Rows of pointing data
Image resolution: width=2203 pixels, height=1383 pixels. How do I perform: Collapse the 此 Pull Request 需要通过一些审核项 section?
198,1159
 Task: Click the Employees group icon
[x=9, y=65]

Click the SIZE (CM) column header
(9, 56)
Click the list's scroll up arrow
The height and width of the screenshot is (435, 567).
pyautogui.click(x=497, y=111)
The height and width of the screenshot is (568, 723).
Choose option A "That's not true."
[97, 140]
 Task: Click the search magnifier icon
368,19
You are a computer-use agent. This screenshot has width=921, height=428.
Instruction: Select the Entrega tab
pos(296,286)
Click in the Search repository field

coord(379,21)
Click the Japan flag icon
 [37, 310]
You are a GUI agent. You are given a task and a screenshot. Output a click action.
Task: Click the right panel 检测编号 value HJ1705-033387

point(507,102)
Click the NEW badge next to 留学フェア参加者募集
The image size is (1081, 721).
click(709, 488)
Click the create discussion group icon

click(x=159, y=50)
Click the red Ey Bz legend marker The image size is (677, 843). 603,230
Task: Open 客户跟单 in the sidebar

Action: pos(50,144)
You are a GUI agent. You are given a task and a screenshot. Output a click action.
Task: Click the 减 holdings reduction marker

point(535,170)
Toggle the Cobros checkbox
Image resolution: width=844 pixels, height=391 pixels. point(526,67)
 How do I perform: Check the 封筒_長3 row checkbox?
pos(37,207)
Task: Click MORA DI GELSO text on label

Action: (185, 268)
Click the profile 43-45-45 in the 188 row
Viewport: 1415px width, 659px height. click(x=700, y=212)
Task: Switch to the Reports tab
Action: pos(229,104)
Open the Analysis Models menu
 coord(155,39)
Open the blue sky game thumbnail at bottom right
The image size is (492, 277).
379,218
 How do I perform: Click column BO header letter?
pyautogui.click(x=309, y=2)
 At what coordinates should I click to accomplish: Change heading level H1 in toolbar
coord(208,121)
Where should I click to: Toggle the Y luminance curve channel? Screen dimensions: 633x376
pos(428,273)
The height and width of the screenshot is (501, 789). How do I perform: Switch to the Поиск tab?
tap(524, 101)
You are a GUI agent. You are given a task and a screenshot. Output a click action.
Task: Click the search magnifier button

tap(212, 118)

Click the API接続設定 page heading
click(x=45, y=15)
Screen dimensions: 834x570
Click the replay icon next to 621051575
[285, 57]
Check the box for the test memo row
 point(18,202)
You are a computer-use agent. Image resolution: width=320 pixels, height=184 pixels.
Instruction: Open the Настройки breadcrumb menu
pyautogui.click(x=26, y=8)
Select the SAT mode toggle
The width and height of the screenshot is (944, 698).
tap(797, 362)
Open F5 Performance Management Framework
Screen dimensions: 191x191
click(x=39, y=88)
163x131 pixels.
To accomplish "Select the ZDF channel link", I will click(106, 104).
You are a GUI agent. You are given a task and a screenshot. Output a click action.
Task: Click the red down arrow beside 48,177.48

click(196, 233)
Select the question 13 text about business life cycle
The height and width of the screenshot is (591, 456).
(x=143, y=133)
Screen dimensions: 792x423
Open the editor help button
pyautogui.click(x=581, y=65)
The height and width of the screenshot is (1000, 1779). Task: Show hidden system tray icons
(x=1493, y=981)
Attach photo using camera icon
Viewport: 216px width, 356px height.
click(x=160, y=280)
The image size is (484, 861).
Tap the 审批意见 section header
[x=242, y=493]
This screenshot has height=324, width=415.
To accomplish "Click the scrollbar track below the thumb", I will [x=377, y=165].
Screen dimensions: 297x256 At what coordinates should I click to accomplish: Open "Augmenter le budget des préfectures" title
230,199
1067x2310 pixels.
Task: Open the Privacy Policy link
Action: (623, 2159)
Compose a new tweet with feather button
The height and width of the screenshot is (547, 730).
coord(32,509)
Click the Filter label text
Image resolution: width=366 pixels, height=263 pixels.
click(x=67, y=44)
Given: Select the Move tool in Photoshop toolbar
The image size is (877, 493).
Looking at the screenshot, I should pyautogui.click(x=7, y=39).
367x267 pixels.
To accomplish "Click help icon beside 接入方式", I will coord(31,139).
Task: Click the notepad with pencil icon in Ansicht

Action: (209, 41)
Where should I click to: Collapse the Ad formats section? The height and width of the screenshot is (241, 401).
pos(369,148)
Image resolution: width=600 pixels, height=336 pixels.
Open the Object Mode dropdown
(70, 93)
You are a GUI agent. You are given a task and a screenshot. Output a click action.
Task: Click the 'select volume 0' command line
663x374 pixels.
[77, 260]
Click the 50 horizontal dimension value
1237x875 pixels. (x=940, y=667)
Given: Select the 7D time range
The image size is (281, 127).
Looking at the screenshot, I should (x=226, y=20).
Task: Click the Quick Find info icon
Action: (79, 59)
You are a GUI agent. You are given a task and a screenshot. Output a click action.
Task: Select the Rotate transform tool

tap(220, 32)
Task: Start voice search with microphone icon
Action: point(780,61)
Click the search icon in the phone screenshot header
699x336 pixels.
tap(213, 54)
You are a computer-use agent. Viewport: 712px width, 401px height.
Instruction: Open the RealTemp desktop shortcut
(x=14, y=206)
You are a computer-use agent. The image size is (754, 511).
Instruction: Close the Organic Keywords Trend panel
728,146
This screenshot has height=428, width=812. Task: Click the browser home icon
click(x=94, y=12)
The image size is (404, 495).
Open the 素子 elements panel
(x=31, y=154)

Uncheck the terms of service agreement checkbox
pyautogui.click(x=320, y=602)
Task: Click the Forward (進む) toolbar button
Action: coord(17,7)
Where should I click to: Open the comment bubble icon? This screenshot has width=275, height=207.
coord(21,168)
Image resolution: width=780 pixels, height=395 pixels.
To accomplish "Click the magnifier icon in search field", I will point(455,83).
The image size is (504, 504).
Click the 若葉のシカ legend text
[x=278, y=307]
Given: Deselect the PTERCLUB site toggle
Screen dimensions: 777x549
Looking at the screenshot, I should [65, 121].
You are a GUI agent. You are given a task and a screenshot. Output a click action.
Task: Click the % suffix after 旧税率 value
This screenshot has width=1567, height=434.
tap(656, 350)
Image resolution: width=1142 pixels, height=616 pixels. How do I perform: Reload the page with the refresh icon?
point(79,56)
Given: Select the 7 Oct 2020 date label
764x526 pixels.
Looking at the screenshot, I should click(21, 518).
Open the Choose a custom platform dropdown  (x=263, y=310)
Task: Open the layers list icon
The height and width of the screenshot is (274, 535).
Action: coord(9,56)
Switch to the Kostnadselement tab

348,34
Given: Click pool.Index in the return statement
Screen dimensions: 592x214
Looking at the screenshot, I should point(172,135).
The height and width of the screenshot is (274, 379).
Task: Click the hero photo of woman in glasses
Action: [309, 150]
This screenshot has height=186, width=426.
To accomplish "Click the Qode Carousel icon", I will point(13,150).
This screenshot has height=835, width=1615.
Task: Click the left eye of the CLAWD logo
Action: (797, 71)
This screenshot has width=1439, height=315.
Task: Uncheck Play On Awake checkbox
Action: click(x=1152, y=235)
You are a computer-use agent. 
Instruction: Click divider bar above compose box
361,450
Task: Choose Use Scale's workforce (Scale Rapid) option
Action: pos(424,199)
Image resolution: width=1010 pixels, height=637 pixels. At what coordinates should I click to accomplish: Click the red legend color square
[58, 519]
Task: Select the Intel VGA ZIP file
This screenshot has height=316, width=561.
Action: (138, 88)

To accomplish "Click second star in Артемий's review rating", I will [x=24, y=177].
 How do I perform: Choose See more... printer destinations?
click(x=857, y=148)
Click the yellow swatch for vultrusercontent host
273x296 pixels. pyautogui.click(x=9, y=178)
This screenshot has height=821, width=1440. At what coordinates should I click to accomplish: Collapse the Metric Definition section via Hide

▸ WHAT TO PRODUCE
Output every line of the data above without any changes.

▸ WRITTEN ANSWER
Image resolution: width=2203 pixels, height=1383 pixels. How do I perform: Collapse the 此 Pull Request 需要通过一些审核项 section?
198,1159
 Task: Click the Employees group icon
[x=9, y=65]

Click the SIZE (CM) column header
(9, 56)
Click the list's scroll up arrow
The height and width of the screenshot is (435, 567).
pyautogui.click(x=497, y=111)
The height and width of the screenshot is (568, 723).
Choose option A "That's not true."
[97, 140]
 Task: Click the search magnifier icon
368,19
You are a computer-use agent. This screenshot has width=921, height=428.
Instruction: Select the Entrega tab
pos(296,286)
Click in the Search repository field

coord(379,21)
Click the Japan flag icon
 [37, 310]
You are a GUI agent. You are given a task and a screenshot. Output a click action.
Task: Click the right panel 检测编号 value HJ1705-033387

point(507,102)
Click the NEW badge next to 留学フェア参加者募集
The image size is (1081, 721).
click(709, 488)
Click the create discussion group icon

click(x=159, y=50)
Click the red Ey Bz legend marker The image size is (677, 843). 603,230
Task: Open 客户跟单 in the sidebar

Action: pos(50,144)
You are a GUI agent. You are given a task and a screenshot. Output a click action.
Task: Click the 减 holdings reduction marker

point(535,170)
Toggle the Cobros checkbox
Image resolution: width=844 pixels, height=391 pixels. point(526,67)
 How do I perform: Check the 封筒_長3 row checkbox?
pos(37,207)
Task: Click MORA DI GELSO text on label

Action: (185, 268)
Click the profile 43-45-45 in the 188 row
Viewport: 1415px width, 659px height. click(x=700, y=212)
Task: Switch to the Reports tab
Action: pos(229,104)
Open the Analysis Models menu
 coord(155,39)
Open the blue sky game thumbnail at bottom right
The image size is (492, 277).
379,218
 How do I perform: Click column BO header letter?
pyautogui.click(x=309, y=2)
 At what coordinates should I click to accomplish: Change heading level H1 in toolbar
coord(208,121)
Where should I click to: Toggle the Y luminance curve channel? Screen dimensions: 633x376
pos(428,273)
The height and width of the screenshot is (501, 789). How do I perform: Switch to the Поиск tab?
tap(524, 101)
You are a GUI agent. You are given a task and a screenshot. Output a click action.
Task: Click the search magnifier button

tap(212, 118)

Click the API接続設定 page heading
click(x=45, y=15)
Screen dimensions: 834x570
Click the replay icon next to 621051575
[285, 57]
Check the box for the test memo row
 point(18,202)
You are a computer-use agent. Image resolution: width=320 pixels, height=184 pixels.
Instruction: Open the Настройки breadcrumb menu
pyautogui.click(x=26, y=8)
Select the SAT mode toggle
The width and height of the screenshot is (944, 698).
tap(797, 362)
Open F5 Performance Management Framework
Screen dimensions: 191x191
click(x=39, y=88)
163x131 pixels.
To accomplish "Select the ZDF channel link", I will click(106, 104).
You are a GUI agent. You are given a task and a screenshot. Output a click action.
Task: Click the red down arrow beside 48,177.48

click(196, 233)
Select the question 13 text about business life cycle
The height and width of the screenshot is (591, 456).
(x=143, y=133)
Screen dimensions: 792x423
Open the editor help button
pyautogui.click(x=581, y=65)
The height and width of the screenshot is (1000, 1779). Task: Show hidden system tray icons
(x=1493, y=981)
Attach photo using camera icon
Viewport: 216px width, 356px height.
click(x=160, y=280)
The image size is (484, 861).
Tap the 审批意见 section header
[x=242, y=493]
This screenshot has height=324, width=415.
To accomplish "Click the scrollbar track below the thumb", I will [x=377, y=165].
Screen dimensions: 297x256 At what coordinates should I click to accomplish: Open "Augmenter le budget des préfectures" title
230,199
1067x2310 pixels.
Task: Open the Privacy Policy link
Action: (623, 2159)
Compose a new tweet with feather button
The height and width of the screenshot is (547, 730).
coord(32,509)
Click the Filter label text
Image resolution: width=366 pixels, height=263 pixels.
click(x=67, y=44)
Given: Select the Move tool in Photoshop toolbar
The image size is (877, 493).
Looking at the screenshot, I should pyautogui.click(x=7, y=39).
367x267 pixels.
To accomplish "Click help icon beside 接入方式", I will coord(31,139).
Task: Click the notepad with pencil icon in Ansicht

Action: (209, 41)
Where should I click to: Collapse the Ad formats section? The height and width of the screenshot is (241, 401).
pos(369,148)
Image resolution: width=600 pixels, height=336 pixels.
Open the Object Mode dropdown
(70, 93)
You are a GUI agent. You are given a task and a screenshot. Output a click action.
Task: Click the 'select volume 0' command line
663x374 pixels.
[77, 260]
Click the 50 horizontal dimension value
1237x875 pixels. (x=940, y=667)
Given: Select the 7D time range
The image size is (281, 127).
Looking at the screenshot, I should (x=226, y=20).
Task: Click the Quick Find info icon
Action: (79, 59)
You are a GUI agent. You are given a task and a screenshot. Output a click action.
Task: Select the Rotate transform tool

tap(220, 32)
Task: Start voice search with microphone icon
Action: point(780,61)
Click the search icon in the phone screenshot header
699x336 pixels.
tap(213, 54)
You are a computer-use agent. Viewport: 712px width, 401px height.
Instruction: Open the RealTemp desktop shortcut
(x=14, y=206)
You are a computer-use agent. The image size is (754, 511).
Instruction: Close the Organic Keywords Trend panel
728,146
This screenshot has height=428, width=812. Task: Click the browser home icon
click(x=94, y=12)
The image size is (404, 495).
Open the 素子 elements panel
(x=31, y=154)

Uncheck the terms of service agreement checkbox
pyautogui.click(x=320, y=602)
Task: Click the Forward (進む) toolbar button
Action: coord(17,7)
Where should I click to: Open the comment bubble icon? This screenshot has width=275, height=207.
coord(21,168)
Image resolution: width=780 pixels, height=395 pixels.
To accomplish "Click the magnifier icon in search field", I will point(455,83).
The image size is (504, 504).
Click the 若葉のシカ legend text
[x=278, y=307]
Given: Deselect the PTERCLUB site toggle
Screen dimensions: 777x549
Looking at the screenshot, I should [65, 121].
You are a GUI agent. You are given a task and a screenshot. Output a click action.
Task: Click the % suffix after 旧税率 value
This screenshot has width=1567, height=434.
tap(656, 350)
Image resolution: width=1142 pixels, height=616 pixels. How do I perform: Reload the page with the refresh icon?
point(79,56)
Given: Select the 7 Oct 2020 date label
764x526 pixels.
Looking at the screenshot, I should click(21, 518).
Open the Choose a custom platform dropdown  (x=263, y=310)
Task: Open the layers list icon
The height and width of the screenshot is (274, 535).
Action: coord(9,56)
Switch to the Kostnadselement tab

348,34
Given: Click pool.Index in the return statement
Screen dimensions: 592x214
Looking at the screenshot, I should point(172,135).
The height and width of the screenshot is (274, 379).
Task: Click the hero photo of woman in glasses
Action: [309, 150]
This screenshot has height=186, width=426.
To accomplish "Click the Qode Carousel icon", I will point(13,150).
This screenshot has height=835, width=1615.
Task: Click the left eye of the CLAWD logo
Action: (797, 71)
This screenshot has width=1439, height=315.
Task: Uncheck Play On Awake checkbox
Action: click(x=1152, y=235)
You are a computer-use agent. 
Instruction: Click divider bar above compose box
361,450
Task: Choose Use Scale's workforce (Scale Rapid) option
Action: pos(424,199)
Image resolution: width=1010 pixels, height=637 pixels. At what coordinates should I click to accomplish: Click the red legend color square
[58, 519]
Task: Select the Intel VGA ZIP file
This screenshot has height=316, width=561.
Action: (138, 88)

To accomplish "Click second star in Артемий's review rating", I will [x=24, y=177].
 How do I perform: Choose See more... printer destinations?
click(x=857, y=148)
Click the yellow swatch for vultrusercontent host
273x296 pixels. pyautogui.click(x=9, y=178)
This screenshot has height=821, width=1440. At what coordinates should I click to accomplish: Collapse the Metric Definition section via Hide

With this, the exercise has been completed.